4.1.3 Fay Servicing, LLC
On August 21, 2024, the CFPB ordered Fay Servicing to pay a $2 million penalty for violations of mortgage servicing laws, as well as for violations of a 2017 agency order that addressed its illegal foreclosure practices. The company failed to implement the order's requirements and continued to break the law. Fay Servicing took prohibited foreclosure actions against borrowers requesting mortgage assistance, failed to offer borrowers mortgage assistance options available to them, and overcharged for private mortgage insurance. In addition to the civil money penalty, the CFPB's order requires Fay Servicing to pay consumer redress of $3 million and to invest $2 million to update its servicing technology and compliance management systems. The order also puts compensation limits on Edward Fay, the company's Chairman of the Board and Chief Executive Officer, if Mr. Fay does not take actions necessary to ensure compliance with the order.

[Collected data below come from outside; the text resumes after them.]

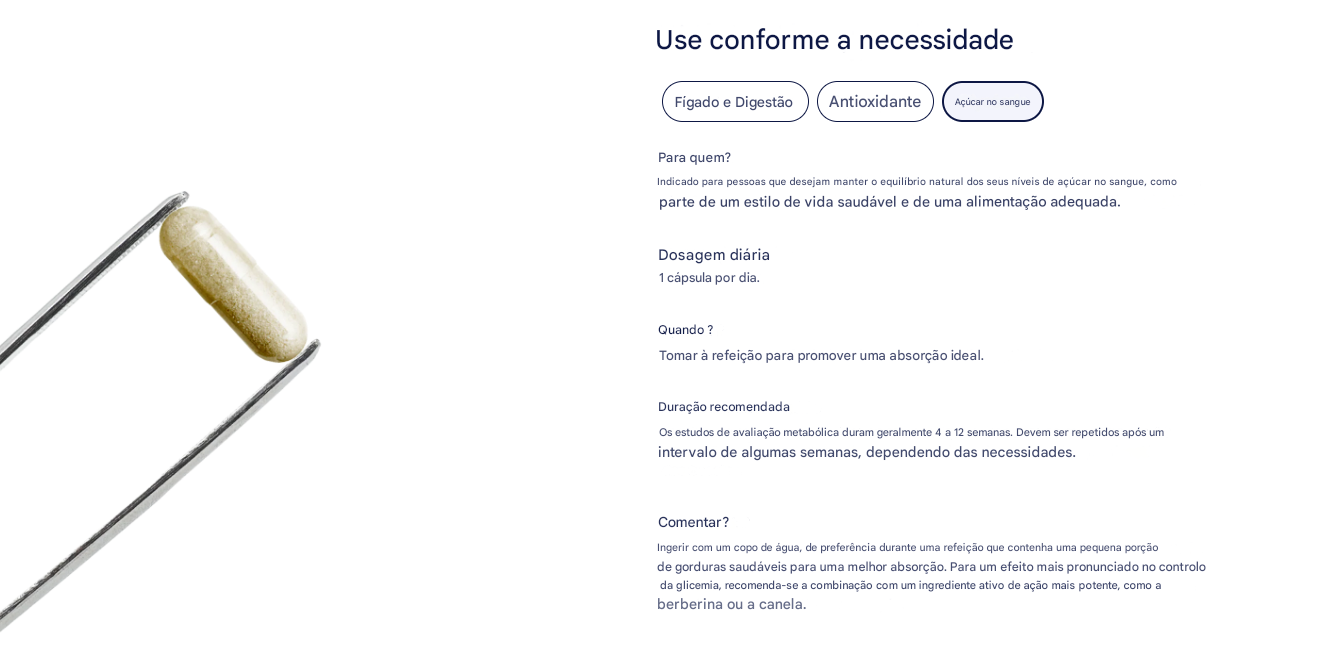Image resolution: width=1333 pixels, height=647 pixels.
Task: Click the 'Use conforme a necessidade' heading
Action: (834, 40)
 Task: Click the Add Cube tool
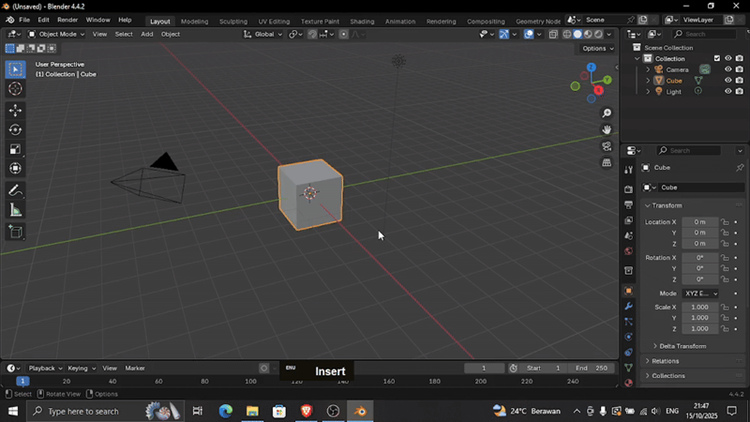15,232
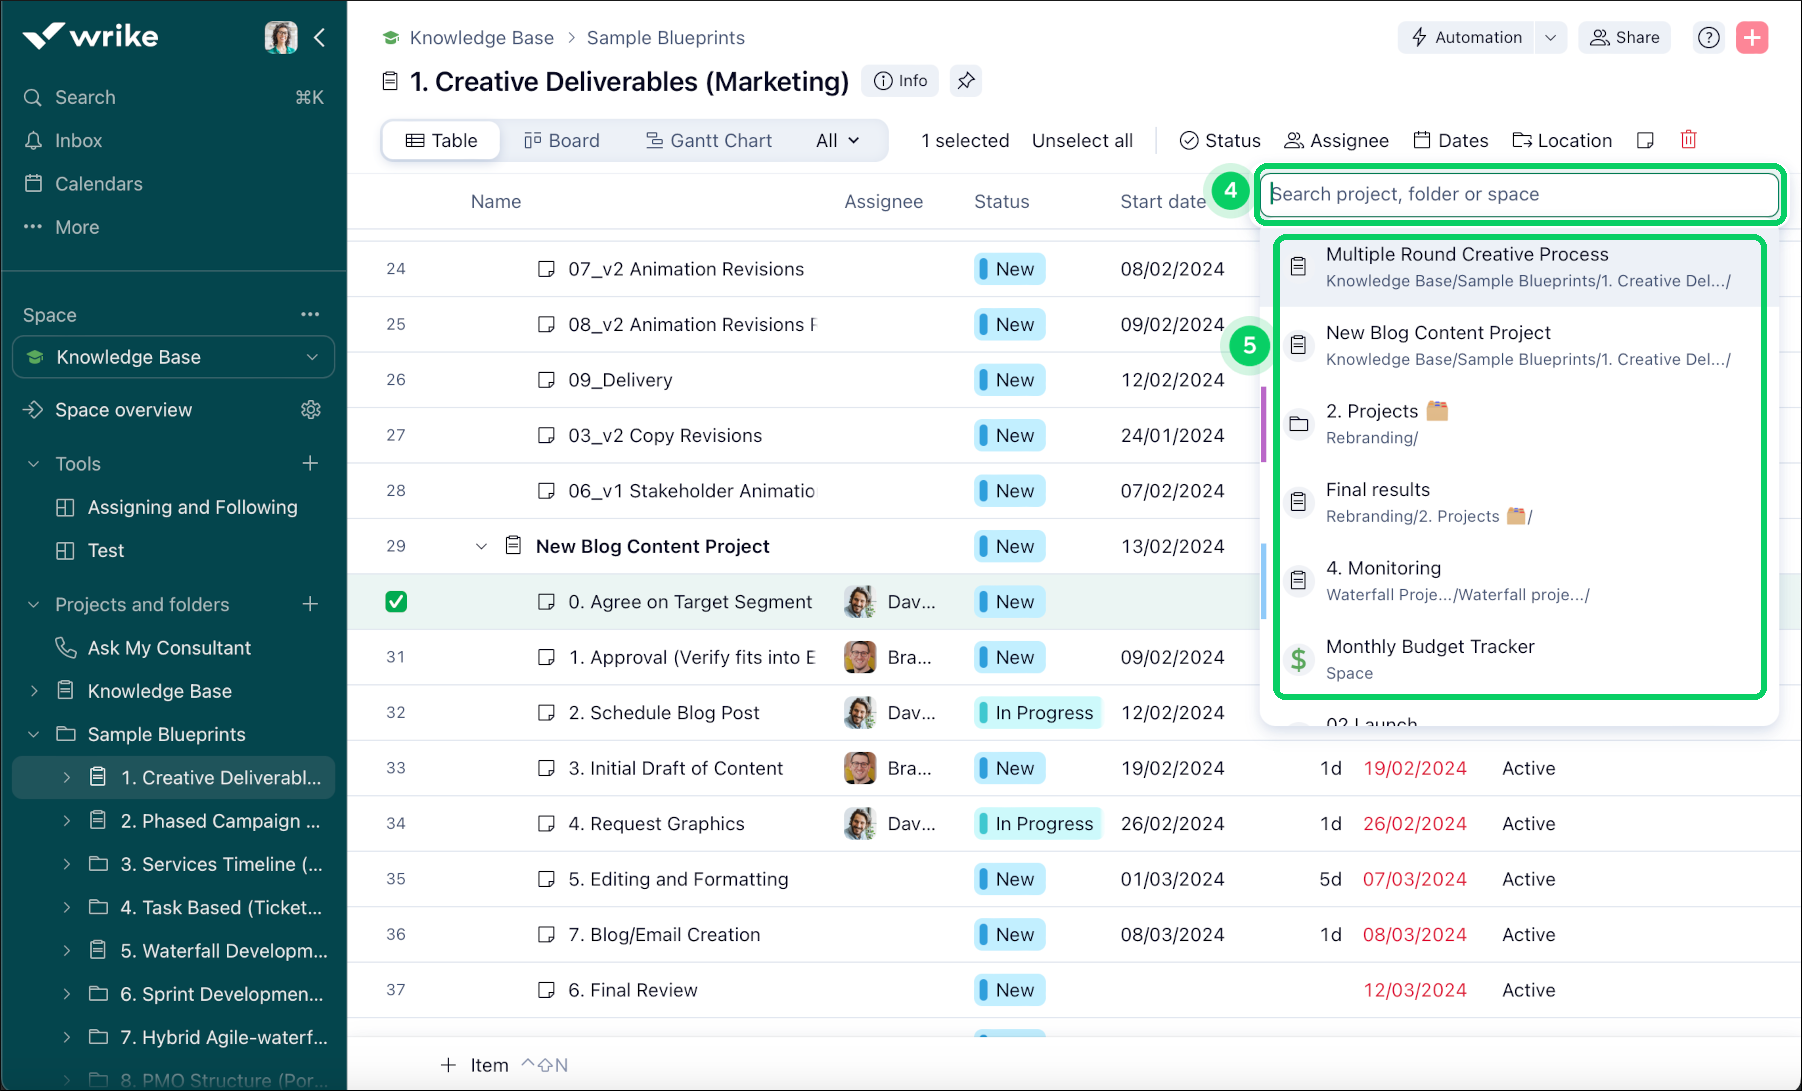Click the pink plus create button
Screen dimensions: 1802x1091
pos(1752,38)
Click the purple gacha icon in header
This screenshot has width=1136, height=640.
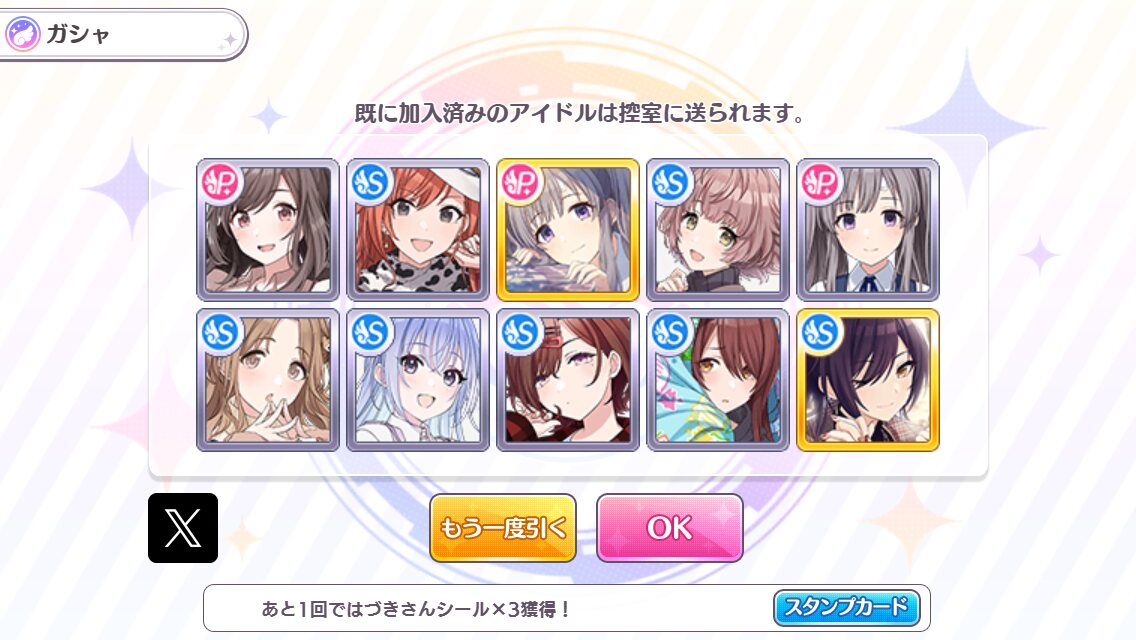tap(22, 34)
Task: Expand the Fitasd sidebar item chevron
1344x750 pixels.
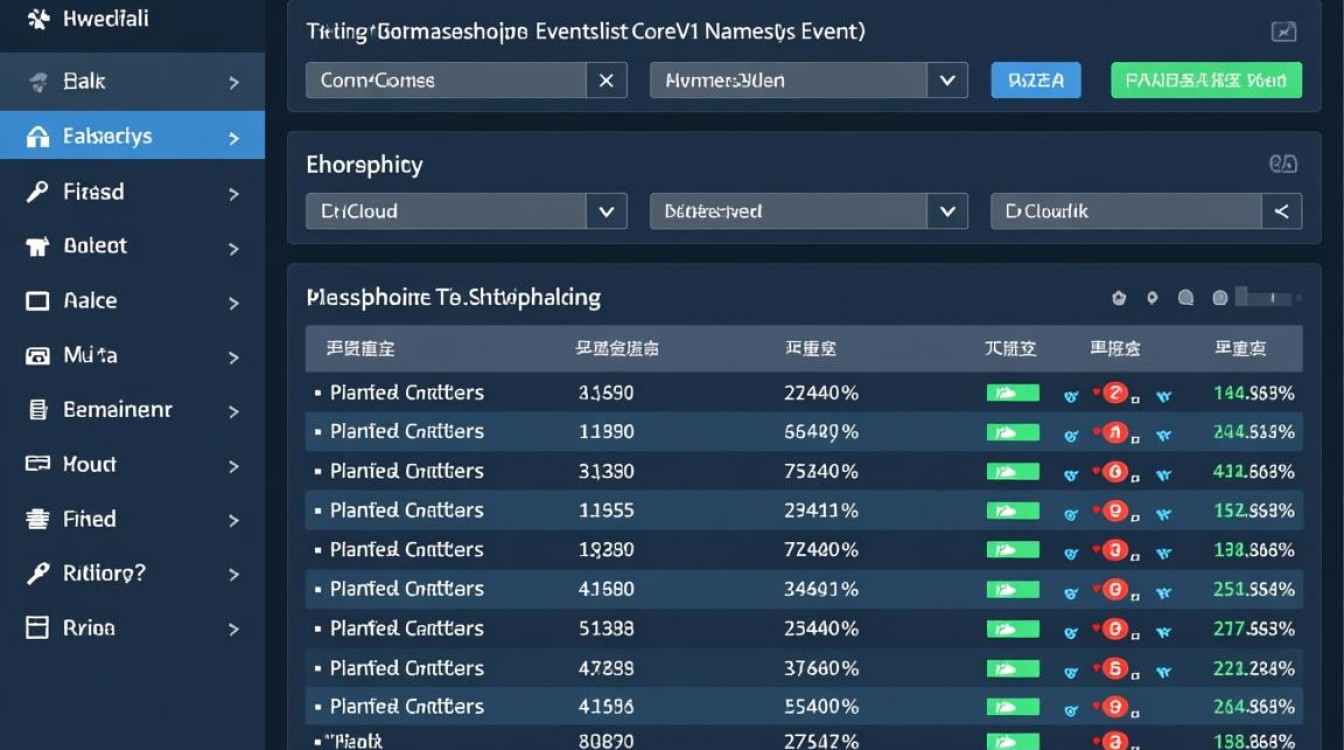Action: [234, 192]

The Consent Orders are available at: https://www.consumerfinance.gov/enforcement/actions/fay-servicing-llc-2024/.
4.1.4 Fifth Third Bank
On July 9, 2024, the CFPB took action against repeat offender Fifth Third Bank for a range of illegal activities that will result in the bank paying $20 million in penalties in addition to paying redress to approximately 35,000 harmed consumers, including about 1,000 who had their cars repossessed. Specifically, the CFPB has ordered Fifth Third Bank to pay a $5 million penalty for forcing vehicle insurance onto borrowers who had coverage. The CFPB also filed a proposed court order that would require Fifth Third Bank to pay a $15 million penalty for opening fake accounts in the names of its customers. The proposed court order bans Fifth Third Bank from setting employee sales goals that incentivize fraudulently opening accounts.
The Consent Order is available at: https://www.consumerfinance.gov/enforcement/actions/fifth-third-bank-na-fpi-2024/.
The Opinion and Order is available at: https://www.consumerfinance.gov/enforcement/actions/fifth-third-bank-national-association/.
Rohit Chopra,
Director, Consumer Financial Protection Bureau.